【コラム】住宅価格を除外した韓国の「デタラメ」物価統計

【コラム】住宅価格を除外した韓国の「デタラメ」物価統計

 全世界が記録的なインフレに苦しんでいるが、韓国は「統計上」は確実に善戦している。3月の消費者物価上昇率は4.1%だ。米国(8.5%)の半分にも満たず、ドイツ(7.3%)、英国(7.0%)よりもはるかに低い。2月は3.7%だったが、経済協力開発機構(OECD)加盟国の平均値(7.7%)をはるかに下回った。

 そろそろ青瓦台(大統領府)発で「K物価」という用語が登場してもおかしくないころだ。しかし、そうはなっていない。体感物価が高く、四方から悲鳴が聞こえるのを知らないはずはない。決定的なのは物価算定方式に大きな問題があり、下手に自慢すれば国際的に大恥をかきかねないからだ。

【表】OECD主要加盟国の消費者物価上昇率比較

 韓国の消費者物価統計は「持ち家の住居費」を全く反映していない。住宅価格の変動幅はもちろん、住宅を保有していることで発生する貸出金利、財産税、管理費などの費用も一切含まれない。資金をかき集めてマイホームを取得する庶民の苦労は統計から排除されている。

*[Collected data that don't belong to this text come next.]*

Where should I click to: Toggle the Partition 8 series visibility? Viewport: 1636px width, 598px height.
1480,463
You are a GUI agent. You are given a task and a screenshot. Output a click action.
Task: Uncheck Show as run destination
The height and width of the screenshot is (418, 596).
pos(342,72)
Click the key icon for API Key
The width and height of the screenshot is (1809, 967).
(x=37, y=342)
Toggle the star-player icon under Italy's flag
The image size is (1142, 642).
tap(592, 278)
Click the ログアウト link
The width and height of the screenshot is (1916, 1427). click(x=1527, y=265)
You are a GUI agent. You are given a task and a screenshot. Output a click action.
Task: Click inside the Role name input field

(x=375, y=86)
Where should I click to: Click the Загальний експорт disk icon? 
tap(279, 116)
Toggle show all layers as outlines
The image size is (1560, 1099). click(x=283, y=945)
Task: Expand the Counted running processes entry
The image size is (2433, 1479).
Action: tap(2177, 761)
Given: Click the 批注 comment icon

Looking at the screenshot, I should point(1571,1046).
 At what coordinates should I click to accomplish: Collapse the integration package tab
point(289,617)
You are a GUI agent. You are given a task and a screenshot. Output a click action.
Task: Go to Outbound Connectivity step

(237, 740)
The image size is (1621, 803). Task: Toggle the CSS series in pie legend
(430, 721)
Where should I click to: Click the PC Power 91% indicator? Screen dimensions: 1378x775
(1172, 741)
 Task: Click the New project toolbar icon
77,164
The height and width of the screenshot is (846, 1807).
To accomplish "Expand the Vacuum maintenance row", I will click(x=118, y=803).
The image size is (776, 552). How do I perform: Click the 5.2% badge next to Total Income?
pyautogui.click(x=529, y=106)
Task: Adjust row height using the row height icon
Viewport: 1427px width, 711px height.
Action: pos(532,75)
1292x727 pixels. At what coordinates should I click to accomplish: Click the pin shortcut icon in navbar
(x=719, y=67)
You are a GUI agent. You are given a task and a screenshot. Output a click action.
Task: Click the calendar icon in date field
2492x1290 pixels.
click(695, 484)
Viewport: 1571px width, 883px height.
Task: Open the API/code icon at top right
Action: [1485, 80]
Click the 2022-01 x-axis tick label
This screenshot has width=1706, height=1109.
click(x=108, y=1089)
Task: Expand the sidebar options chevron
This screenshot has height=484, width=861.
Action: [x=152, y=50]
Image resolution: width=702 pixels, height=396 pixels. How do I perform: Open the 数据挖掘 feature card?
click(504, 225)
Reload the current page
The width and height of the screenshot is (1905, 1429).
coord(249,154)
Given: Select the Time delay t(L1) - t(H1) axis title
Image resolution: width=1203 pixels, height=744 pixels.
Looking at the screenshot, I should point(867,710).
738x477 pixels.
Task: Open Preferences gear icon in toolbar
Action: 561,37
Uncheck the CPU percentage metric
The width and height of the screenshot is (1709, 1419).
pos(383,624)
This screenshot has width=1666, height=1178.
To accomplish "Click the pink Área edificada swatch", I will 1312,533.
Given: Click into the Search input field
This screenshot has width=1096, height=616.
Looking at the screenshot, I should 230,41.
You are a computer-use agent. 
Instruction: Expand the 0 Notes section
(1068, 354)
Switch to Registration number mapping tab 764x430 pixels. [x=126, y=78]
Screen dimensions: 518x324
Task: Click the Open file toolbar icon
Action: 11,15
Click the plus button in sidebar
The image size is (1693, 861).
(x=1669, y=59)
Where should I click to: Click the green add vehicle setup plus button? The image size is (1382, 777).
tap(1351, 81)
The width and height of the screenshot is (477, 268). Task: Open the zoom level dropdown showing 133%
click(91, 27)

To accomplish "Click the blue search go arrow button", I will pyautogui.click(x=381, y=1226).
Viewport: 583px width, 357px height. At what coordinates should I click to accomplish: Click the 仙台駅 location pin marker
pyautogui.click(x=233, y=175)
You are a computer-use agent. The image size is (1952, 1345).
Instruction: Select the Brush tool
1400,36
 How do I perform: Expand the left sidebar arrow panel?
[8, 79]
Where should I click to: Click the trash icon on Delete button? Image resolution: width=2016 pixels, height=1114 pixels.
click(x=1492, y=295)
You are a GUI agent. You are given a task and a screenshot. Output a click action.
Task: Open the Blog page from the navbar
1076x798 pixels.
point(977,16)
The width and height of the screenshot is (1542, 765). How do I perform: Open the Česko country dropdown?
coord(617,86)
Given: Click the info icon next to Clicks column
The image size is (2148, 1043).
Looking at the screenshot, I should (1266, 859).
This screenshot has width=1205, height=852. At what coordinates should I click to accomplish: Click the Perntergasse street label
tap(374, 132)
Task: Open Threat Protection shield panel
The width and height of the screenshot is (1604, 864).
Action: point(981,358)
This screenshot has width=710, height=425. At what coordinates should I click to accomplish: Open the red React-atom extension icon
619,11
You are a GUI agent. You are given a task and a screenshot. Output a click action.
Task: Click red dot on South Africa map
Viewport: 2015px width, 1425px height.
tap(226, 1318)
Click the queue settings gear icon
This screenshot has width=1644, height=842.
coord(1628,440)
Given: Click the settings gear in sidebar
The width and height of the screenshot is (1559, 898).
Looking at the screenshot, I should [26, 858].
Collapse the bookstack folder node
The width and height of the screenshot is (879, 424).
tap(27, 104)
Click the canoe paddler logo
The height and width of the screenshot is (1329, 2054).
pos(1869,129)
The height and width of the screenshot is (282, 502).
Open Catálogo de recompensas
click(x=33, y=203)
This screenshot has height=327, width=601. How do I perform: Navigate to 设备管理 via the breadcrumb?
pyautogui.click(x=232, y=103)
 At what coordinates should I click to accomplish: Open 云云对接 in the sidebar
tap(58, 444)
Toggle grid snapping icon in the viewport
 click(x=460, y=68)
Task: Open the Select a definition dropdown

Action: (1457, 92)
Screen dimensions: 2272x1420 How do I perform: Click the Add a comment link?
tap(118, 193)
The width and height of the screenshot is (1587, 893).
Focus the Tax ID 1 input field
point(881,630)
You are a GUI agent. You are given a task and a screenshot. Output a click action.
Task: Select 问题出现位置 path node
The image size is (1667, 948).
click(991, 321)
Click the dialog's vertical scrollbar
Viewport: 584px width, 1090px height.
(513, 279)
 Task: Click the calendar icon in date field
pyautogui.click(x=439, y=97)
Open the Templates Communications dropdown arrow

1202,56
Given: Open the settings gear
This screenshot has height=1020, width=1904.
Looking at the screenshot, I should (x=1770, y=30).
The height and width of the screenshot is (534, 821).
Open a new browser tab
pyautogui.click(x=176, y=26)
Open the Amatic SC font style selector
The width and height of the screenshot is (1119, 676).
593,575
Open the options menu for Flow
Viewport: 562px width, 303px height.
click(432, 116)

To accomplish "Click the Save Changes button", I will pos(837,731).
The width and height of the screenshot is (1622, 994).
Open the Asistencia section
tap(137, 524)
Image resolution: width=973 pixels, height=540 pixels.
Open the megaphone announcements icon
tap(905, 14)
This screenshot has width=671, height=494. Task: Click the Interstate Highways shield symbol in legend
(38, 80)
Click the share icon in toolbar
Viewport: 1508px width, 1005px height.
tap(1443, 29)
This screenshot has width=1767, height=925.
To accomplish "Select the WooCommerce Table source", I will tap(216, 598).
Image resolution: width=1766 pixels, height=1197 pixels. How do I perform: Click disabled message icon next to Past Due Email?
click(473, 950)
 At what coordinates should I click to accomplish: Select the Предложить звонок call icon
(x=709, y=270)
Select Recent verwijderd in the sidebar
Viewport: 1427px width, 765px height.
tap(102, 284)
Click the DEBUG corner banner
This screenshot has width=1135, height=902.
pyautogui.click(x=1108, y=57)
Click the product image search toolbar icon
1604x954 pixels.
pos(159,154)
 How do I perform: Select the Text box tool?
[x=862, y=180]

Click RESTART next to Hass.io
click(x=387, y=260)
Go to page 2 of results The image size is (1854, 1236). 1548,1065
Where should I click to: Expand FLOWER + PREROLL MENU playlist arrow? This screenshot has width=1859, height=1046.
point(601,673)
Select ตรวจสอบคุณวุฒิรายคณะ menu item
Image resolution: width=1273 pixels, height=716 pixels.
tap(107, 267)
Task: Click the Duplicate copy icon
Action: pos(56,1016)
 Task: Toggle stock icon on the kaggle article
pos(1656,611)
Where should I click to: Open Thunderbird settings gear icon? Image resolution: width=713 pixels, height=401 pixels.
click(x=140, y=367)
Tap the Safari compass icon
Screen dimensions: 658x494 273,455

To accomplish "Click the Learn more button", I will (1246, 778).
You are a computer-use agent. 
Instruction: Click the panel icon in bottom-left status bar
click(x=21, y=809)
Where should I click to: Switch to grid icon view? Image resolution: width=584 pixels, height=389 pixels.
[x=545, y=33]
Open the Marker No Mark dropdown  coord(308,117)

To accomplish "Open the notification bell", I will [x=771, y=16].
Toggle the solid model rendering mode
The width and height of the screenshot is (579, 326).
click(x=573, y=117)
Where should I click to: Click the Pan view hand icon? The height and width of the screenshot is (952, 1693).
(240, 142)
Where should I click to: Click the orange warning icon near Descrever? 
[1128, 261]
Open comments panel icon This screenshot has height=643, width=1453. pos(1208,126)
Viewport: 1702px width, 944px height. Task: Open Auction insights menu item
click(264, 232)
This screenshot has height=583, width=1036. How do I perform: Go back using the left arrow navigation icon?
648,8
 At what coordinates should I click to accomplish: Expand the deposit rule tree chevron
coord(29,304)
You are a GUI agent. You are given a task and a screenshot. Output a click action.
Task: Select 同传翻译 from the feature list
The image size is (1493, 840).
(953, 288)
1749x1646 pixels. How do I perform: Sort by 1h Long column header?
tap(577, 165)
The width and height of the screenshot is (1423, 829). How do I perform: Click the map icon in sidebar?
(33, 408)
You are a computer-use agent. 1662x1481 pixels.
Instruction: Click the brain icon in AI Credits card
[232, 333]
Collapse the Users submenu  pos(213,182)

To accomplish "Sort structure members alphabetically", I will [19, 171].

 3月の韓国の消費者物価上昇率は4.1%で過去10年3カ月で最高を記録したが、米国(8.5%)の半分にも満たない。それゆえ、マンション価格が急騰した2019、20年の年間物価上昇率を見ても、それぞれ0.4%、0.5%という超低物価だった。一方、不動産市場が安定した12、13年の消費者物価上昇率はそれぞれ2.2%、1.3%で比較的高水準だった。ここまでくるともはやコメディーだ。経済学の教授に聞いたところ、「消費者物価は政府の発表値に無条件で2ポイント上乗せすべきだ」との答えが返ってきた。3月は4.1%だったのだから、住居費を反映すれば少なくとも6%に達することになる。

 もちろん政府が以前から住居費を物価統計から除外していることにはそれなりの理由がある。持ち家は消費の結果ではなく、投資資産だという見解による。しかし、それは言い訳であって、実際には住宅価格を物価に反映することが技術的に難しくて手をこまぬいているという批判も多い。統計庁は賃貸物件については9.83%の割合で物価に反映している。しかし、住宅賃料が我々の生活に与える影響を考えれば、それでも不十分なくらいだ。

 先進国は持ち家の住居費、住宅賃料を合計して住居費として統計に反映している。米国は住居費項目が物価算定時に占める割合が32%に達する。英国(26%)、ドイツ(21%)も20%を超える。だからそうした国々では物価上昇率が5-8%に達し、韓国は相対的に安定しているように見える。

 住宅価格が物価から除外されても、錯覚を生むだけなら幸いだ。しかし、政策の誤判断を招く可能性がある点が恐ろしい。住宅価格の急騰期に物価上昇率が低ければ、韓国銀行は政策金利を低水準に維持し、結局不動産バブルを生むことになる。急激に上昇した住宅価格が物価に反映されなければ、賃上げ幅が圧縮されかねない。そうなれば、消費を冷え込ませ、成長を阻害することになる。韓国の消費者物価統計は「あんがないあんぱん」だ。住宅価格は何としてでも物価統計に含まれるべきだ。